= Directions =
Recast the rows from the line containing "The height and width of the screenshot is (1568, 705)." down to the line containing "coord(736,119)", both included, as a JSON list of strings with one string per line and blank lines omitted.

Click-target data:
========================
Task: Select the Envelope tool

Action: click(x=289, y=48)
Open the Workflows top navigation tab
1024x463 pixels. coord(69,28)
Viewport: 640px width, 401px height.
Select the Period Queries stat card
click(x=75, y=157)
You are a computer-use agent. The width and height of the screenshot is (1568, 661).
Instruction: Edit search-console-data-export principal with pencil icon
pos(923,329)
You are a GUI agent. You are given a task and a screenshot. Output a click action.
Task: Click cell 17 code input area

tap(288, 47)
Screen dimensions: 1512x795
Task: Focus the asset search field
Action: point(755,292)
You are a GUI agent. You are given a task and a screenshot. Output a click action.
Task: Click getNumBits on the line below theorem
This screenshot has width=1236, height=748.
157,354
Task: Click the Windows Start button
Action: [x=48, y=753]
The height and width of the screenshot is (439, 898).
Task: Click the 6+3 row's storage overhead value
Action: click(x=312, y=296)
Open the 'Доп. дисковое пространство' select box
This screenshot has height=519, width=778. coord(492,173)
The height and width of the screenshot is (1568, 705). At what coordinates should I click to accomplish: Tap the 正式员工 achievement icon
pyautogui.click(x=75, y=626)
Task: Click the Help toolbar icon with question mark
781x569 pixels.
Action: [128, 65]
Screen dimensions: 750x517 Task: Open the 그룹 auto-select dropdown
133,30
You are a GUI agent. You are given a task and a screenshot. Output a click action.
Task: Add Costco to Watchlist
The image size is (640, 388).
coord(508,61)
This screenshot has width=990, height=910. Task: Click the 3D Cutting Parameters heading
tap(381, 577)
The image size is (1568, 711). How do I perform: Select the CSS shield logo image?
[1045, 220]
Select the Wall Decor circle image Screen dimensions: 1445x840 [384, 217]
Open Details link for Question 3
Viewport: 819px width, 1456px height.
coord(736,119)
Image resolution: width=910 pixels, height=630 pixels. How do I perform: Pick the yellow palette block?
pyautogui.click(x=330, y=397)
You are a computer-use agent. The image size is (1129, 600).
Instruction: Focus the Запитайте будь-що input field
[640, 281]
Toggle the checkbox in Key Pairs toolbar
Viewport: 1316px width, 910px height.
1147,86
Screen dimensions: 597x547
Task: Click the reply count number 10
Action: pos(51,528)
========================
= Answer =
[
  "The height and width of the screenshot is (1568, 705). At what coordinates should I click to accomplish: Tap the 正式员工 achievement icon",
  "pyautogui.click(x=75, y=626)",
  "Task: Click the Help toolbar icon with question mark",
  "781x569 pixels.",
  "Action: [128, 65]",
  "Screen dimensions: 750x517 Task: Open the 그룹 auto-select dropdown",
  "133,30",
  "You are a GUI agent. You are given a task and a screenshot. Output a click action.",
  "Task: Add Costco to Watchlist",
  "The image size is (640, 388).",
  "coord(508,61)",
  "This screenshot has width=990, height=910. Task: Click the 3D Cutting Parameters heading",
  "tap(381, 577)",
  "The image size is (1568, 711). How do I perform: Select the CSS shield logo image?",
  "[1045, 220]",
  "Select the Wall Decor circle image Screen dimensions: 1445x840 [384, 217]",
  "Open Details link for Question 3",
  "Viewport: 819px width, 1456px height.",
  "coord(736,119)"
]